▶ **Exercise aim**:
Gather every line of the records below that contains the string "target", and copy each of those lines in full. Case counts.

── Provided records ──

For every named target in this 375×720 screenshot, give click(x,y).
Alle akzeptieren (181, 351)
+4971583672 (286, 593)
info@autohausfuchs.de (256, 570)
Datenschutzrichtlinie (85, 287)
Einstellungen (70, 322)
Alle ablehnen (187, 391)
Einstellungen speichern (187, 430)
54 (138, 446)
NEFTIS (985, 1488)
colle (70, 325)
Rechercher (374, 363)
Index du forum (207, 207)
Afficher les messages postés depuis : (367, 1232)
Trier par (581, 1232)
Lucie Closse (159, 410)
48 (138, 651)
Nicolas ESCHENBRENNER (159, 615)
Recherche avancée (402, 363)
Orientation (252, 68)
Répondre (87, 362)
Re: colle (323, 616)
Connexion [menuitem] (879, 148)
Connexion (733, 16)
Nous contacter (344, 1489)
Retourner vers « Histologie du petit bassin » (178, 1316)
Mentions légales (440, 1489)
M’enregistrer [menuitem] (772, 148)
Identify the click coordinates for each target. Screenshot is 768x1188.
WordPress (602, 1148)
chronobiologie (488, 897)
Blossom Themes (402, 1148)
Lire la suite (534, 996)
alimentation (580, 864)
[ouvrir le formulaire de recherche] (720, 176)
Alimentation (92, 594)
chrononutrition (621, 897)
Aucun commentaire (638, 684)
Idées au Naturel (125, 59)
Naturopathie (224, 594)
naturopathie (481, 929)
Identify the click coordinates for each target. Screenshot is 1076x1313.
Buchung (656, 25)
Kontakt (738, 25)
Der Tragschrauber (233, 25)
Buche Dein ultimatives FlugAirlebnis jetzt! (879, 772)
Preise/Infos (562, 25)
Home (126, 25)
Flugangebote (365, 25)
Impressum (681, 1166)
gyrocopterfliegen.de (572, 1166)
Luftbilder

───

▶ **Solution below**:
For every named target in this 375×720 screenshot, give click(x,y).
Identify the click coordinates for each target. Screenshot is 768x1188.
Identify the click coordinates for each target. Screenshot is 1076x1313.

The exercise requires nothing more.